**Work instruction**
Using the records below, repeat exactly the lines from the one holding "Click the search" through the one holding "Given: Close the Screenshot tab with X", both ends included, and no others.

**Material provided**
============================================================
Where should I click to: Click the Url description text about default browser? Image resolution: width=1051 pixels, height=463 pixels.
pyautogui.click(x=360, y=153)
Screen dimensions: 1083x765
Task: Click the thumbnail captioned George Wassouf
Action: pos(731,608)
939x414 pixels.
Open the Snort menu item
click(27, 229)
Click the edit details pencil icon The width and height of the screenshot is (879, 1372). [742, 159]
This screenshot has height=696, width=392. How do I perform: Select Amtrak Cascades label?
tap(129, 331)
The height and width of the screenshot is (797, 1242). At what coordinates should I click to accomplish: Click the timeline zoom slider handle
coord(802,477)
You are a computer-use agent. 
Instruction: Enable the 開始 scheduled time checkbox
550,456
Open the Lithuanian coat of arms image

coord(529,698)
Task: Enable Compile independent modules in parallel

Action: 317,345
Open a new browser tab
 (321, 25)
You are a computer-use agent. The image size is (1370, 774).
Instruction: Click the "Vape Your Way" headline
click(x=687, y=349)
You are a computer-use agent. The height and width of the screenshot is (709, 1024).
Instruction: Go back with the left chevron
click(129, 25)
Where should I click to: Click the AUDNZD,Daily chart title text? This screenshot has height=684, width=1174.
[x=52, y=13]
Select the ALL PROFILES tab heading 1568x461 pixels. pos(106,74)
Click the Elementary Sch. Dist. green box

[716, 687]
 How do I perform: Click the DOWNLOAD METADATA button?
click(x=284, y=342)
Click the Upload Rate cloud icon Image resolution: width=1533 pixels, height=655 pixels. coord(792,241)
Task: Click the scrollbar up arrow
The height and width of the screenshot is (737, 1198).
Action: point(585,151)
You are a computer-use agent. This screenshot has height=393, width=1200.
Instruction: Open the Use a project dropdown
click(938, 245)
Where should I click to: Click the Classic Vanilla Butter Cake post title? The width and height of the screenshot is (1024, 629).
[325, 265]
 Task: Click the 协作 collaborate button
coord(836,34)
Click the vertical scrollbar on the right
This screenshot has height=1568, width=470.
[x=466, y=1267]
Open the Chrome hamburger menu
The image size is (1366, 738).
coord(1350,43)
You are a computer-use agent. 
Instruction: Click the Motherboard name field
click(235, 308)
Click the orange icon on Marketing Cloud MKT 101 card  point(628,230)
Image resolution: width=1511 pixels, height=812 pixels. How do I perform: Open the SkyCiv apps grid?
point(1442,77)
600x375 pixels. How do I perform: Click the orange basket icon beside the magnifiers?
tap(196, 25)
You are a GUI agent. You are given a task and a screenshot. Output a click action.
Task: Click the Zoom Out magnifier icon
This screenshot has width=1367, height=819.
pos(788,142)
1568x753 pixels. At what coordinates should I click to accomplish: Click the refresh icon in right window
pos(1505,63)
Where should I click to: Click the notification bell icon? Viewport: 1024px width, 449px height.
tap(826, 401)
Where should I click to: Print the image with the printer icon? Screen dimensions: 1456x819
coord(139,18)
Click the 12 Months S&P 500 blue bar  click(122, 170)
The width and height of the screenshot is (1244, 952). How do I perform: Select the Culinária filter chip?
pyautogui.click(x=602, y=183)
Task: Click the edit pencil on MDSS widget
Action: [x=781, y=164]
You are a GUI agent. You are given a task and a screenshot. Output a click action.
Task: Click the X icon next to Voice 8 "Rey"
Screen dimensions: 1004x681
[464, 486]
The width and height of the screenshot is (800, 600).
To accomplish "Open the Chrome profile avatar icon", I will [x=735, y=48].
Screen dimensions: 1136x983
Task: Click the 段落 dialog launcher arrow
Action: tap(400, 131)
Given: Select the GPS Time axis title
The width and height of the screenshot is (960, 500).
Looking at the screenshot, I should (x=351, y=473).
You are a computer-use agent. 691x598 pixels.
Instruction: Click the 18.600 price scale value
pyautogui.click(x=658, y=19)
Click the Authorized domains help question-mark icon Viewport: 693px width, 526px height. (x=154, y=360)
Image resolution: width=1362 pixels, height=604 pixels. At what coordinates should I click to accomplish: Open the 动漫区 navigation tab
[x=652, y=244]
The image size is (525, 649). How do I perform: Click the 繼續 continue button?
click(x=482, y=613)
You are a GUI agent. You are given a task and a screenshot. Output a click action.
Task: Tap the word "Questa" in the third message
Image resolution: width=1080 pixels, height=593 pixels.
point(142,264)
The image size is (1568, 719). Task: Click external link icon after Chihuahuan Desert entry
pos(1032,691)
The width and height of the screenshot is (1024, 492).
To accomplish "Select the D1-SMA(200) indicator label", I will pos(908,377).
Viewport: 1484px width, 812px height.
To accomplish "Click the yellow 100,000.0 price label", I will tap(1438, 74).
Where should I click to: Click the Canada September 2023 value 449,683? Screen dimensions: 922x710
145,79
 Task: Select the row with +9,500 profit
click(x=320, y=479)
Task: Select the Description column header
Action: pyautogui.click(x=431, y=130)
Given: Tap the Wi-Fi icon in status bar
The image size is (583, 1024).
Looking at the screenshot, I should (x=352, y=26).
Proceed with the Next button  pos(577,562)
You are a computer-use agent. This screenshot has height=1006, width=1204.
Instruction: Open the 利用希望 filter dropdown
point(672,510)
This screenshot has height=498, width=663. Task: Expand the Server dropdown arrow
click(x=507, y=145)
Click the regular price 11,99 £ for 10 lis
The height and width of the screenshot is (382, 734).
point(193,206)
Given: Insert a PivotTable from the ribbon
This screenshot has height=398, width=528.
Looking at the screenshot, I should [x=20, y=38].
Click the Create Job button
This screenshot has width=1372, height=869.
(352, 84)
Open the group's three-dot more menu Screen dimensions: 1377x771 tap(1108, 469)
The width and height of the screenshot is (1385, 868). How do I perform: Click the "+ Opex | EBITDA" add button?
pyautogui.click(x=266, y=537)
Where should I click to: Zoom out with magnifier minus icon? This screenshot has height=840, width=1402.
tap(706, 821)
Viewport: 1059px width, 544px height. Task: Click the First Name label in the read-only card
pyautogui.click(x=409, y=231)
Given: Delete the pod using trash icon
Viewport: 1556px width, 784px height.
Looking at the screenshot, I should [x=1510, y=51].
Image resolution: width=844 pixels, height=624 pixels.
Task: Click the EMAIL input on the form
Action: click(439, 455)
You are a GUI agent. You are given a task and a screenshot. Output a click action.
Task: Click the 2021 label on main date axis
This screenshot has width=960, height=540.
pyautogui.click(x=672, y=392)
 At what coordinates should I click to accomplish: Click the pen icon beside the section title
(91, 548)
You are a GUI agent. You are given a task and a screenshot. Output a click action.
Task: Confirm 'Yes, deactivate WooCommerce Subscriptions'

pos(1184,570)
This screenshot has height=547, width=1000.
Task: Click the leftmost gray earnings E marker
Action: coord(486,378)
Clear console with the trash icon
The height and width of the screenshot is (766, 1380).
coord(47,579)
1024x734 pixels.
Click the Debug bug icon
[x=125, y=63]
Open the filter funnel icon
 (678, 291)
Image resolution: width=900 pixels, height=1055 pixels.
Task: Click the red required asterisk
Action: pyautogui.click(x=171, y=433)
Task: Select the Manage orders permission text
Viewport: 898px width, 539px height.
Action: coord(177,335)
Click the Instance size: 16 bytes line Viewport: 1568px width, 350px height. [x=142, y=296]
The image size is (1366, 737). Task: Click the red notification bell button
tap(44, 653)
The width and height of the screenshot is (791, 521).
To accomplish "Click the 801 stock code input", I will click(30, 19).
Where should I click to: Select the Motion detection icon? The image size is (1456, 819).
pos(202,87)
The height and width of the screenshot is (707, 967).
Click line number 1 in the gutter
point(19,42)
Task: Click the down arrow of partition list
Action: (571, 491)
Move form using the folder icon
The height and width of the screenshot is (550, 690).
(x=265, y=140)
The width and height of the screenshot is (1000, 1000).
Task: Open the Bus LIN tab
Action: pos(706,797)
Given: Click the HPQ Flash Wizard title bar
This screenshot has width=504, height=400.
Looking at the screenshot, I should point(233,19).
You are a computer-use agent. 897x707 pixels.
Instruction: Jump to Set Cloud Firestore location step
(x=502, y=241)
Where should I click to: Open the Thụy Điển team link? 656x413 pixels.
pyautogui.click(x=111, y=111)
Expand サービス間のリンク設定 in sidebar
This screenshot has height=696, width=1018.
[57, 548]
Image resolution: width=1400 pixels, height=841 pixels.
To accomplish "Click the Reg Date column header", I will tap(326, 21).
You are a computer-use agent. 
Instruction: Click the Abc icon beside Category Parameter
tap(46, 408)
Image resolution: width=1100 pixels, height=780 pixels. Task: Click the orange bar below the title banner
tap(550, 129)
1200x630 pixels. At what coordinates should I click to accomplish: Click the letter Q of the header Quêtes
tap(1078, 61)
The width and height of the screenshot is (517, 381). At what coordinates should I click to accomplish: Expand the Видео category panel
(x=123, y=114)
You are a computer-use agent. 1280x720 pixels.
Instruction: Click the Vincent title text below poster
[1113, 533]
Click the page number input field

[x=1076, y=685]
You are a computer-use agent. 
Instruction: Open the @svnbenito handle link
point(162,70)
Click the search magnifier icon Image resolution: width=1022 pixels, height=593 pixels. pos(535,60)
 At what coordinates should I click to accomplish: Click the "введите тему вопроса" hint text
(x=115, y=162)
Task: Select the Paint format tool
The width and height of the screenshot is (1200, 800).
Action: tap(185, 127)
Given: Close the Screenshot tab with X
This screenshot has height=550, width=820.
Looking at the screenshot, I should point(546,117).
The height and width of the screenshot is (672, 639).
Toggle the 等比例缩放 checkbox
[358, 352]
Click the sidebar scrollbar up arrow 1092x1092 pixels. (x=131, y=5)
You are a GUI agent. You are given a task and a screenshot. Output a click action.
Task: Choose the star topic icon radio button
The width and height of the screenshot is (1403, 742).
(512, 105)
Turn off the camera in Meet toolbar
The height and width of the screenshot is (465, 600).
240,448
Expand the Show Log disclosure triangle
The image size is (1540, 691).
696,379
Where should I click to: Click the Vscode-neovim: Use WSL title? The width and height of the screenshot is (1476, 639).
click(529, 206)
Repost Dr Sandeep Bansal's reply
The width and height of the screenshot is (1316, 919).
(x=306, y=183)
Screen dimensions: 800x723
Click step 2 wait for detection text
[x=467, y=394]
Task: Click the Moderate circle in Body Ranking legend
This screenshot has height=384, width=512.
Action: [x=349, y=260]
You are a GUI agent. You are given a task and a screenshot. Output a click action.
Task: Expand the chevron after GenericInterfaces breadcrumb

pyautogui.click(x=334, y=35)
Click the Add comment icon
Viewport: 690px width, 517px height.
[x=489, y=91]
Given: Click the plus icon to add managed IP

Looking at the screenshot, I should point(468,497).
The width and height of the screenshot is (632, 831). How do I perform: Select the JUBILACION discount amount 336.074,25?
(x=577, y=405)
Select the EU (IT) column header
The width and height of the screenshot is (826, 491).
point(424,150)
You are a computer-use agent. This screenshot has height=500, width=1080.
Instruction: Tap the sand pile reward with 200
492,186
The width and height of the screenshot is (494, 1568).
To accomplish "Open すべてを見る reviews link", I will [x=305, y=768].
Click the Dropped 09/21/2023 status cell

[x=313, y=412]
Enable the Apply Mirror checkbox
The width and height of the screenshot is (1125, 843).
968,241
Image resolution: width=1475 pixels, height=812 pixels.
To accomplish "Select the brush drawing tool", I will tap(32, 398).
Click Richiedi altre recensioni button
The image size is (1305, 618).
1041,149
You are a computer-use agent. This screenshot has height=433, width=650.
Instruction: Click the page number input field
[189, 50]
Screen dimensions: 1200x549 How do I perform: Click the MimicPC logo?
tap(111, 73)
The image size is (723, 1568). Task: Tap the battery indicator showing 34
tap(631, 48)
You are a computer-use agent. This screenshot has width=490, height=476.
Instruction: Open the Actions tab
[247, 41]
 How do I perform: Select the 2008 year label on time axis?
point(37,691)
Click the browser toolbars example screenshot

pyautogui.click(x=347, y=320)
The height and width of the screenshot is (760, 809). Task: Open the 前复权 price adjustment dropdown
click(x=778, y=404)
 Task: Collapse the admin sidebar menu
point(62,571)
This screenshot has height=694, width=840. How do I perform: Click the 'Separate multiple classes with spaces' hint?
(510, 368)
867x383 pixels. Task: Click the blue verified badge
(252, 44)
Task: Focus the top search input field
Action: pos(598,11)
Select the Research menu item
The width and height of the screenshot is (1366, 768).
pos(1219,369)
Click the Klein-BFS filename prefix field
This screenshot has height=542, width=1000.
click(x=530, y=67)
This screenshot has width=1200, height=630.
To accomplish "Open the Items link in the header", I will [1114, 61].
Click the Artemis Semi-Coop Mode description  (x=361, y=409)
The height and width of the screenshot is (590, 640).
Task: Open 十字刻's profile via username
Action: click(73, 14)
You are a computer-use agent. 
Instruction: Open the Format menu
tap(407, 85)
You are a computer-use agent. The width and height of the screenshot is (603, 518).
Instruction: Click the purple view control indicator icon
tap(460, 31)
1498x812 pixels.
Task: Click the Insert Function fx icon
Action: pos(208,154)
============================================================
**Task output**
Click the search magnifier icon Image resolution: width=1022 pixels, height=593 pixels. pos(535,60)
 At what coordinates should I click to accomplish: Click the "введите тему вопроса" hint text
(x=115, y=162)
Task: Select the Paint format tool
The width and height of the screenshot is (1200, 800).
Action: tap(185, 127)
Given: Close the Screenshot tab with X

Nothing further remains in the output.